No me gusta cómo ha quedado el actual currículo de Lengua Castellana y Literatura de Primaria. En esta entrada me voy a centrar en el tratamiento de la comprensión lectora, pero mucho de lo que indico se podría aplicar a otras secciones. como comprensión oral o conocimiento de la lengua.

Por una parte, me estoy refiriendo al currículo básico de Educación Primaria, pero me he fijado, sobre todo, en la orden que establece el currículo para el ámbito de gestión del Ministerio de Educación. Este ámbito de gestión, que es lo que anteriormente se conocía como “territorio MEC” está formado actualmente por las ciudades de Ceuta, Melilla y el exterior de España.

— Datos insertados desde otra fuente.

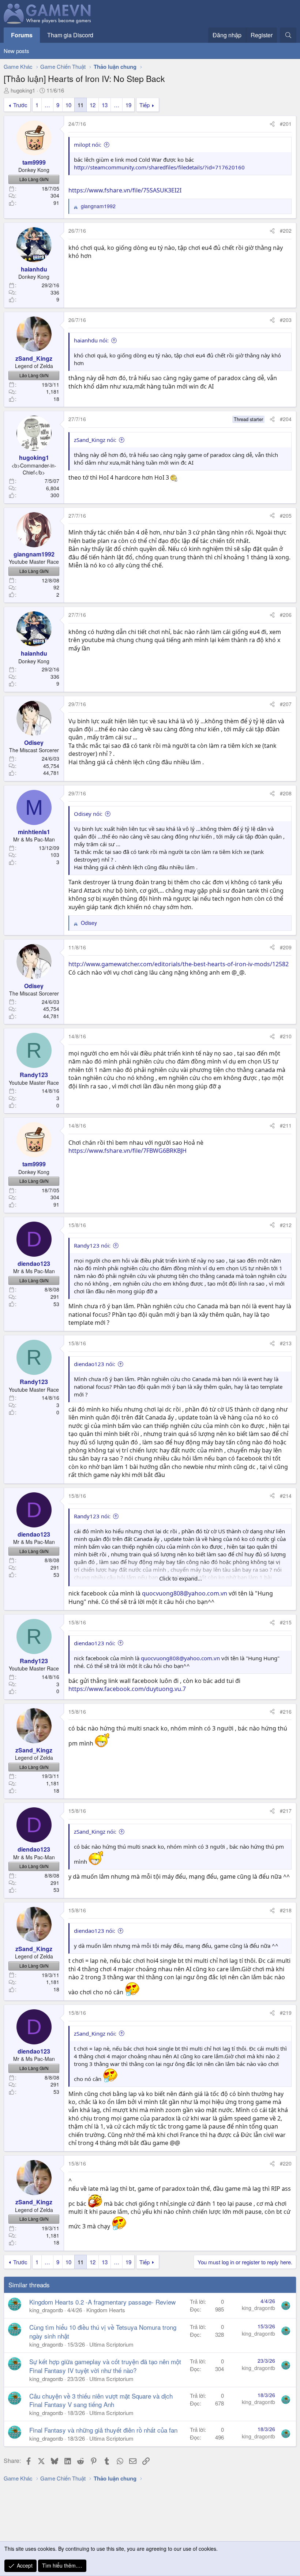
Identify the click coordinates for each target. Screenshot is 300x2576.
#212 (286, 1225)
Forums (22, 35)
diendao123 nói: (94, 1364)
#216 (286, 1711)
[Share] (272, 124)
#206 (286, 614)
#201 (286, 123)
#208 (286, 793)
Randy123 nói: (92, 1245)
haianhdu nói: (91, 340)
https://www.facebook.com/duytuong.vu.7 (127, 1689)
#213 (286, 1343)
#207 (286, 704)
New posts (16, 51)
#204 (286, 419)
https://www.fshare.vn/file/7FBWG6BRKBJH (127, 1151)
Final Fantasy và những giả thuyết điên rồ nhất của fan (103, 2429)
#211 (286, 1125)
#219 (286, 2012)
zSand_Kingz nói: (95, 439)
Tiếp (144, 105)
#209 (286, 947)
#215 (286, 1622)
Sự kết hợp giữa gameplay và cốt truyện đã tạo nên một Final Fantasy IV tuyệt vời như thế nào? (105, 2366)
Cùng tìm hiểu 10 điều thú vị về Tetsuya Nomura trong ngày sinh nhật (102, 2331)
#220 (286, 2163)
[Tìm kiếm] (288, 35)
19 (128, 105)
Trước (20, 105)
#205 (286, 515)
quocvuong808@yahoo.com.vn (184, 1593)
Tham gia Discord (70, 35)
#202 (286, 230)
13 (105, 105)
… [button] (47, 105)
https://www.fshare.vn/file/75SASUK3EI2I (124, 190)
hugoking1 (23, 90)
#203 (286, 319)
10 (68, 105)
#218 (286, 1910)
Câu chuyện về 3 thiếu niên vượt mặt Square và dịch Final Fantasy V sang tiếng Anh (101, 2400)
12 (92, 105)
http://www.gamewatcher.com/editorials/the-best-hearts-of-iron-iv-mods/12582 (178, 964)
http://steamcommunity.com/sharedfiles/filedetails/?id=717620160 (159, 167)
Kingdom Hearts (105, 2310)
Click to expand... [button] (180, 1578)
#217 (286, 1810)
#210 (286, 1036)
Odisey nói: (88, 813)
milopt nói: (87, 144)
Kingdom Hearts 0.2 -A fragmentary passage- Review (102, 2301)
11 (80, 105)
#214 (286, 1495)
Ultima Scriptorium (111, 2344)
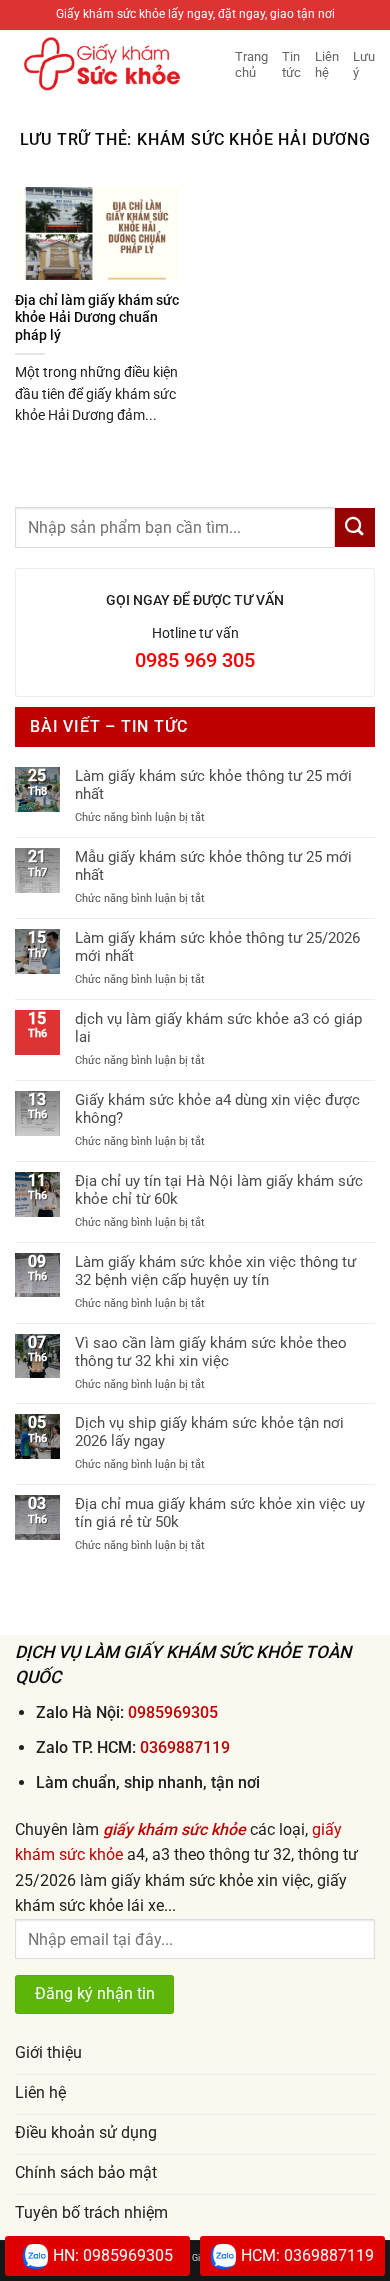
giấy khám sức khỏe (174, 1829)
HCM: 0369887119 (307, 2255)
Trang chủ (251, 64)
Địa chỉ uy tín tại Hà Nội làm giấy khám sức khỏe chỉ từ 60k (219, 1190)
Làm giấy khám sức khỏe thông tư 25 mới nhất (213, 785)
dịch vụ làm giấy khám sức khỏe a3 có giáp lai (218, 1028)
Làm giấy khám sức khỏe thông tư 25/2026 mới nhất (217, 947)
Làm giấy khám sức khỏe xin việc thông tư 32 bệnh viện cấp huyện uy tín (215, 1271)
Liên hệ (327, 64)
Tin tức (291, 64)
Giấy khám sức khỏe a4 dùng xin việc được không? (217, 1109)
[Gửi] (355, 527)
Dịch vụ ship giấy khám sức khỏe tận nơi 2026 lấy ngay (209, 1432)
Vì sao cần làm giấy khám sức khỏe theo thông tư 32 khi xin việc (211, 1352)
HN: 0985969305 (113, 2255)
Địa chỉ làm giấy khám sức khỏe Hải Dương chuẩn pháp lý (97, 317)
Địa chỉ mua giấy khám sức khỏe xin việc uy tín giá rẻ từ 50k (220, 1513)
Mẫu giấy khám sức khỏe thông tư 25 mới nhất (213, 866)
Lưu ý (364, 64)
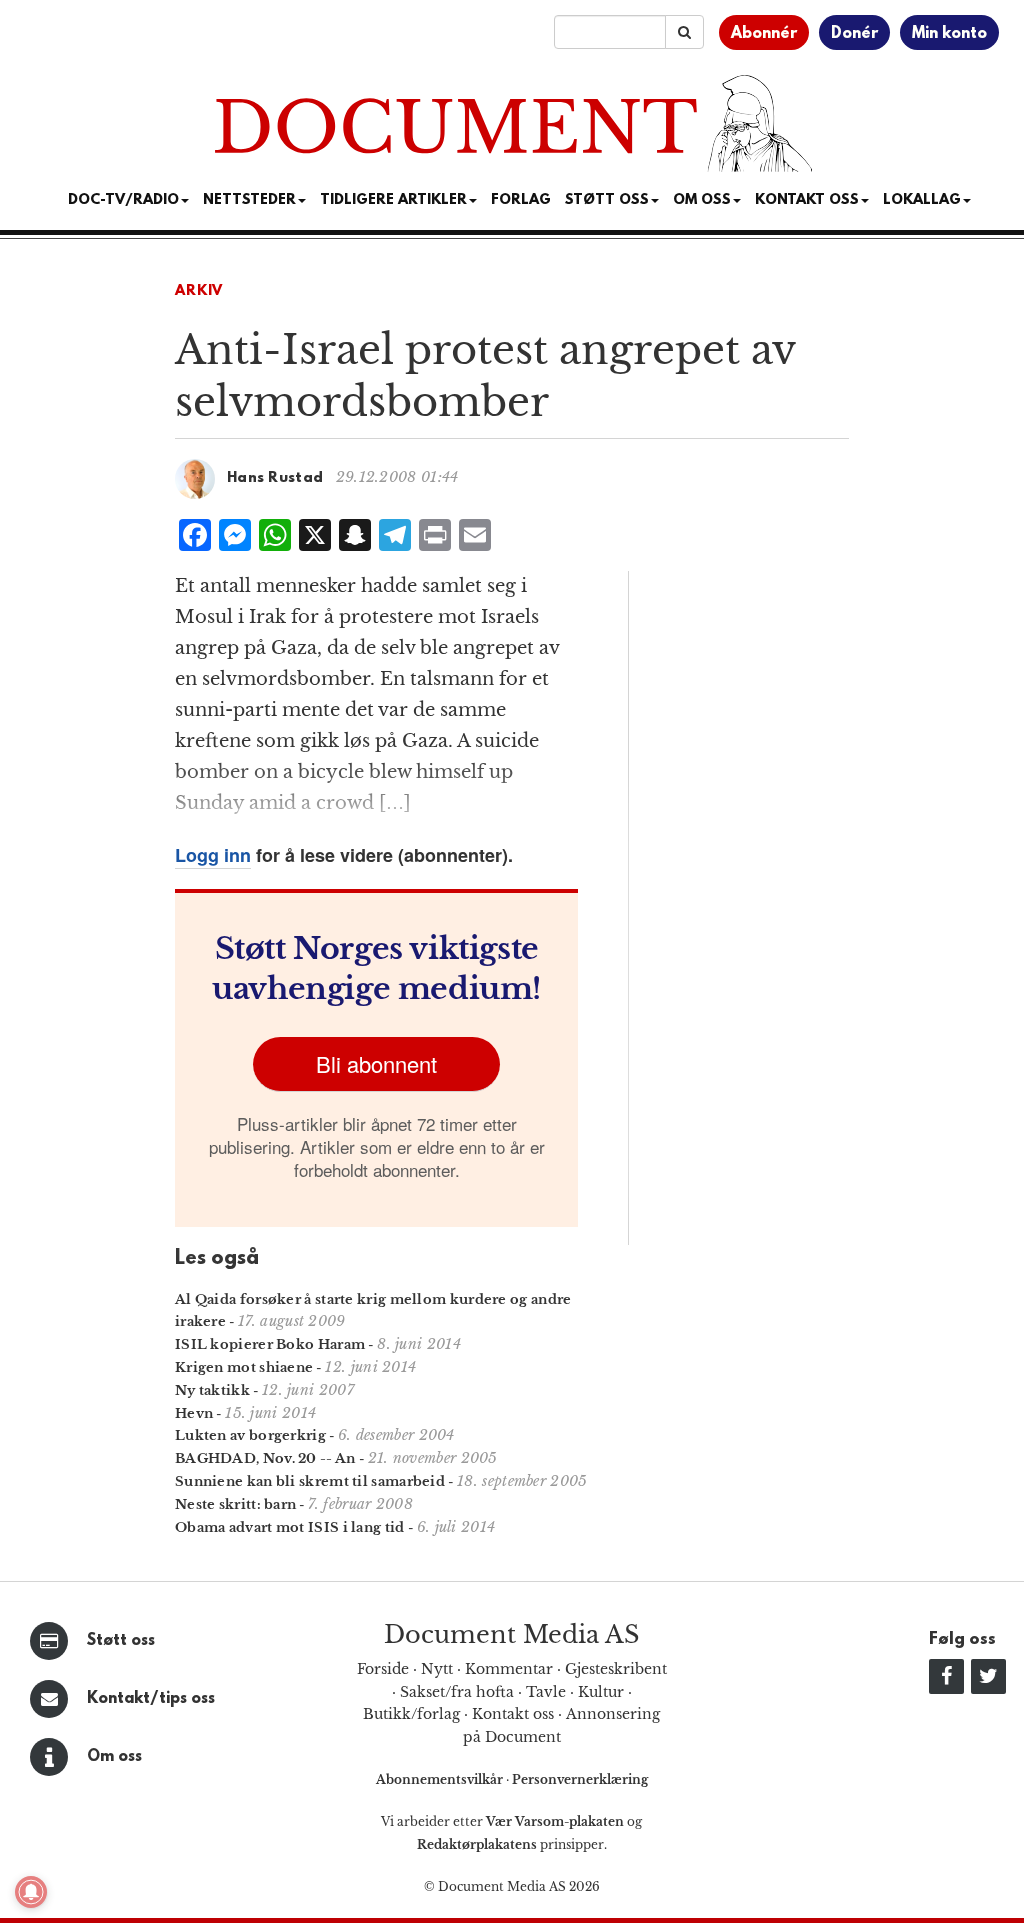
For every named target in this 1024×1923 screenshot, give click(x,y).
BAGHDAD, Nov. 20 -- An (265, 1458)
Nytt (437, 1669)
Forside (383, 1669)
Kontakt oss (807, 200)
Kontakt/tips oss (151, 1699)
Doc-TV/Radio (123, 200)
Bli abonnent (376, 1063)
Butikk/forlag (411, 1714)
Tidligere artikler (393, 200)
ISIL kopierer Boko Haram (270, 1344)
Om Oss (702, 200)
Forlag (521, 200)
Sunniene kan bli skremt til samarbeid (310, 1481)
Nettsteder (249, 200)
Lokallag (922, 200)
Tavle (546, 1692)
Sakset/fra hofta (457, 1692)
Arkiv (199, 291)
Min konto (949, 34)
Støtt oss (121, 1641)
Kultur (601, 1692)
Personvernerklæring (580, 1779)
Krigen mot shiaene (244, 1367)
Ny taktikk (212, 1390)
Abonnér (764, 34)
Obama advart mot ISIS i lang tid (290, 1527)
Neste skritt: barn (235, 1504)
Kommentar (509, 1669)
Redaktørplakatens (477, 1844)
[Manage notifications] (31, 1892)
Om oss (114, 1757)
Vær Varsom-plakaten (555, 1821)
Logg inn (213, 855)
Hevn (194, 1413)
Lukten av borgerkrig (250, 1435)
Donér (854, 34)
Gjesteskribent (616, 1669)
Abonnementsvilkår (441, 1779)
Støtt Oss (607, 200)
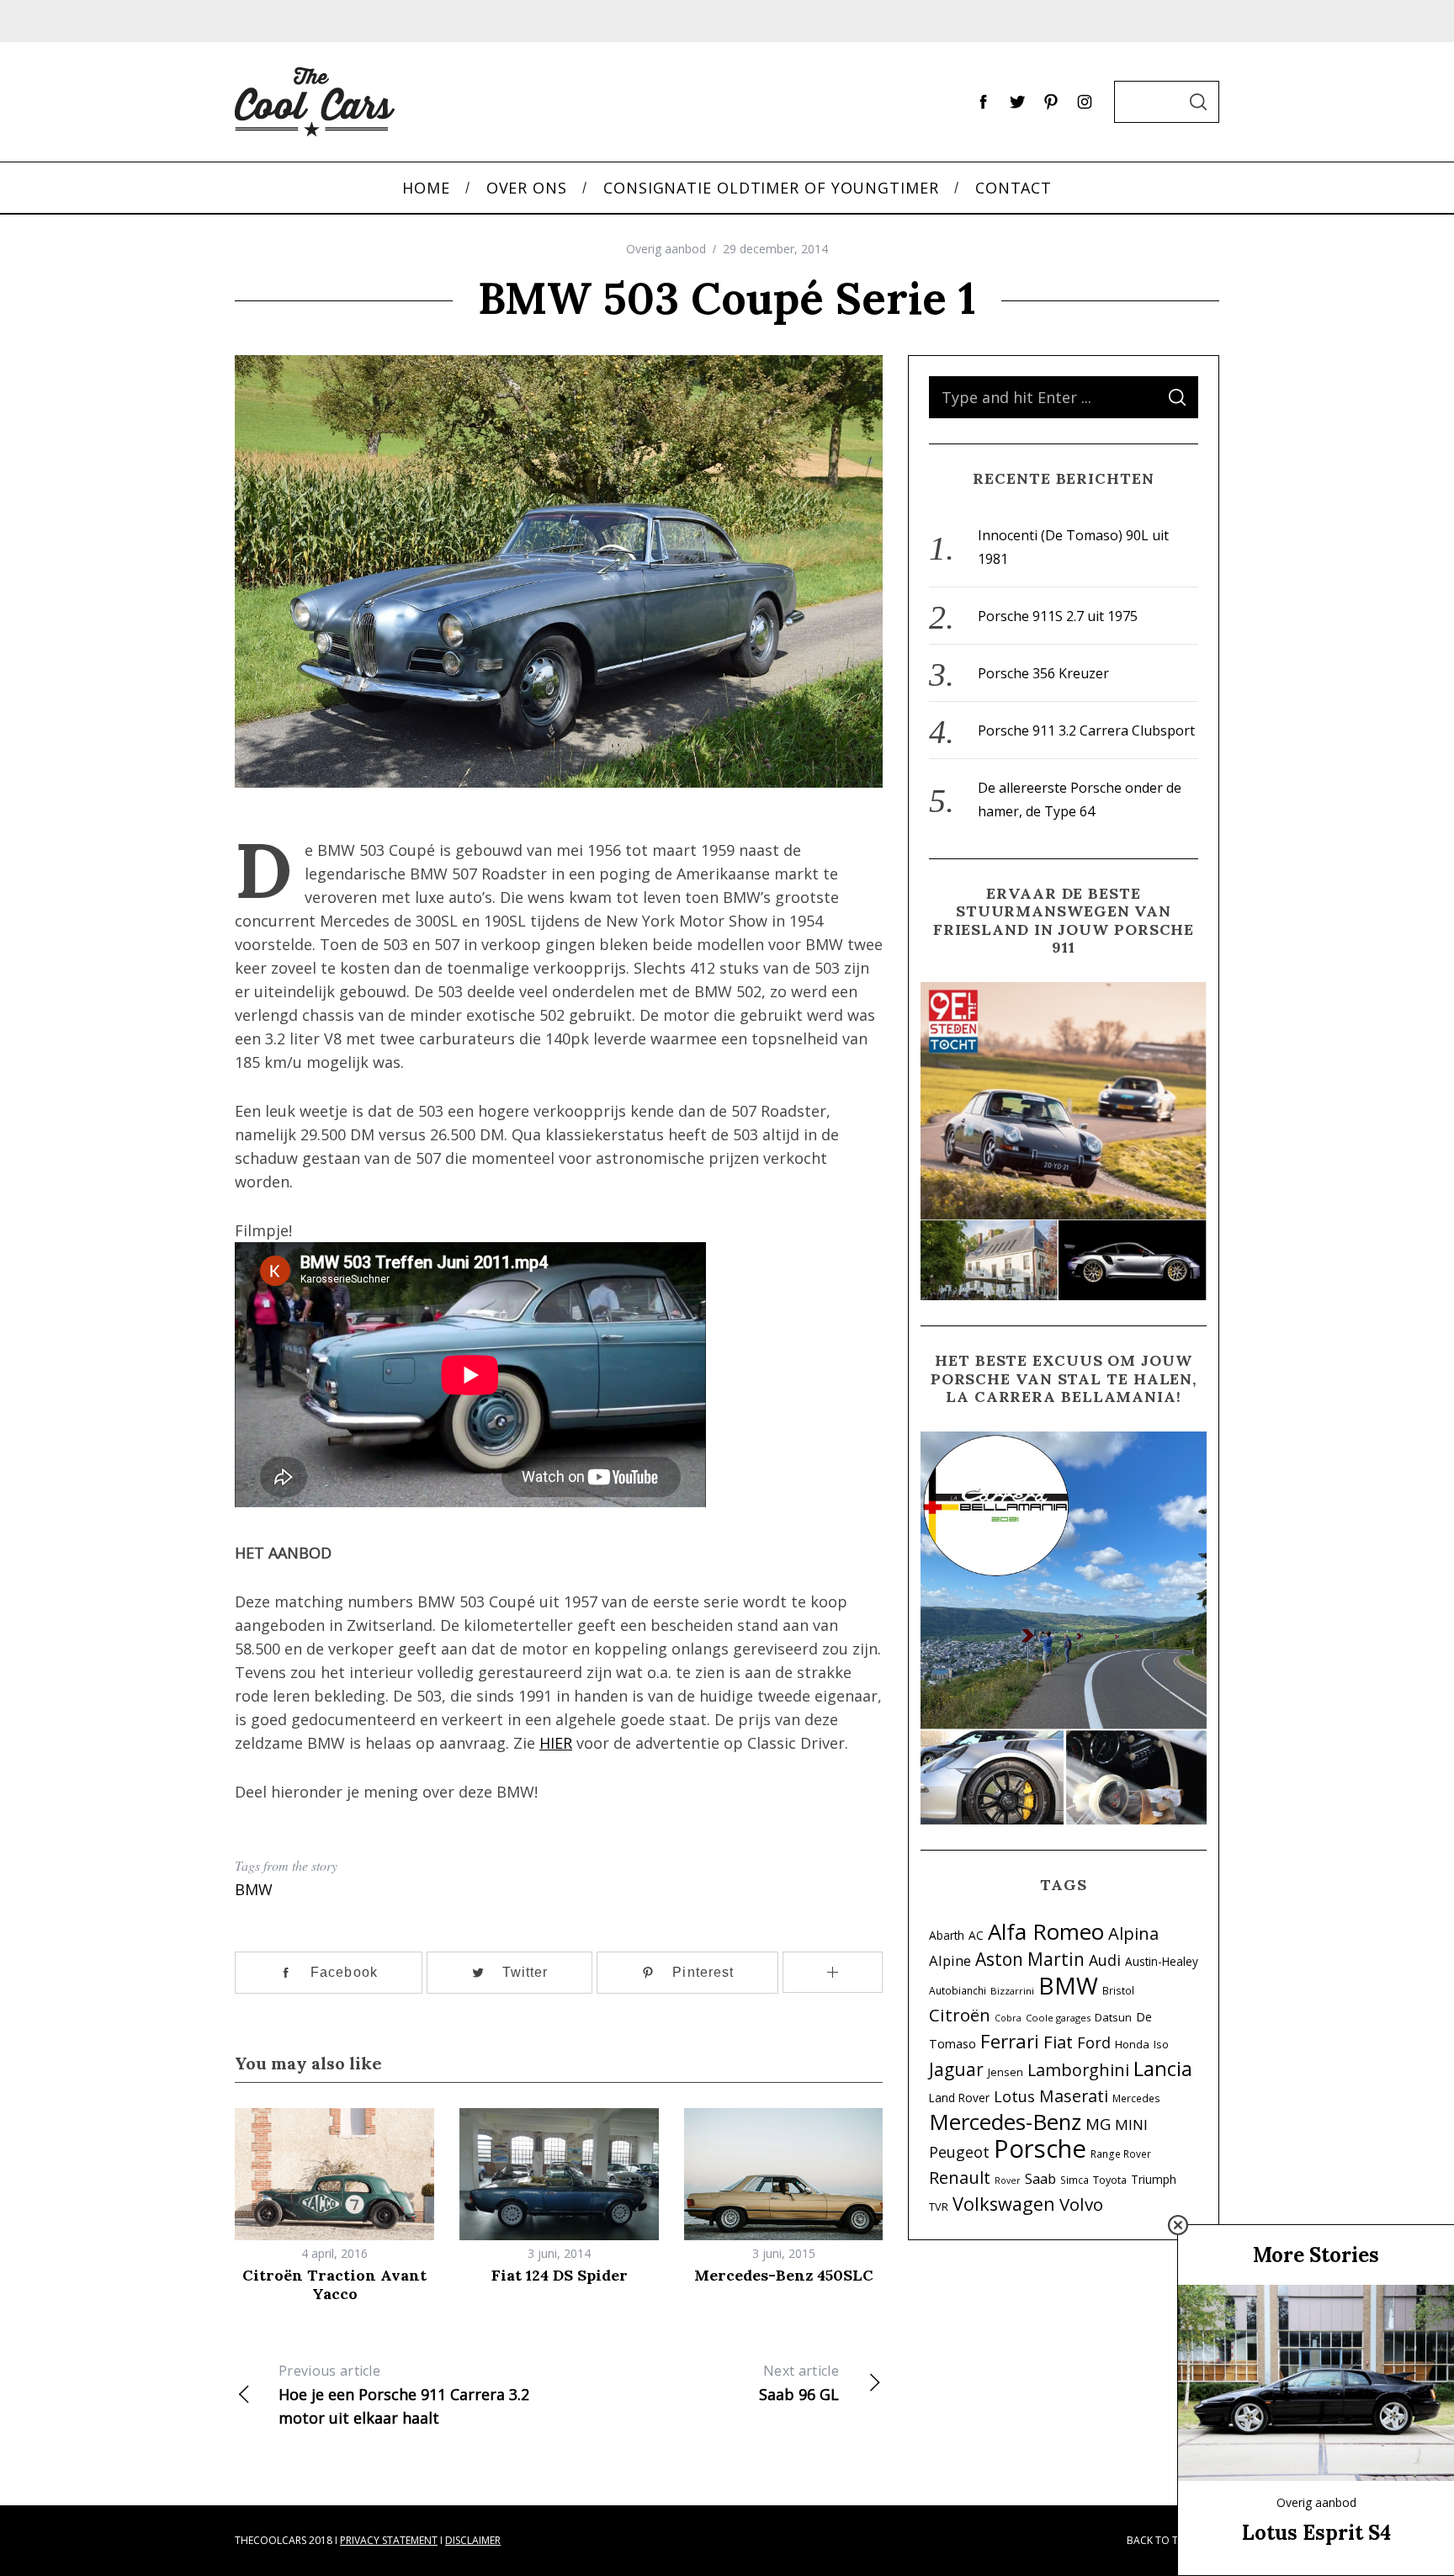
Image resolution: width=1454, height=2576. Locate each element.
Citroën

Sin embargo, este currículo, es el que suele servir como modelo a los currículos que desarrollan las distintas comunidades autónomas.

Por ejemplo, comparamos qué se propone en cuanto a lectura en 2º de primara en el currículo del ministerio y en el de Navarra: el texto es literalmente igual y la única diferencia que encuentro en un vistazo rápido es que Navarra ha omitido los estándares de evaluación 6.1 y 6.2, lo que tiene aspecto de error más que de decisión intencionada, ya que han mantenido el objetivo 6 (“adquirir hábito lector“), que se ha quedado sin estándares.

Ahora explico cuáles son las cosas que no me gustan de las cuestiones del currículo que tienen que ver con la comprensión.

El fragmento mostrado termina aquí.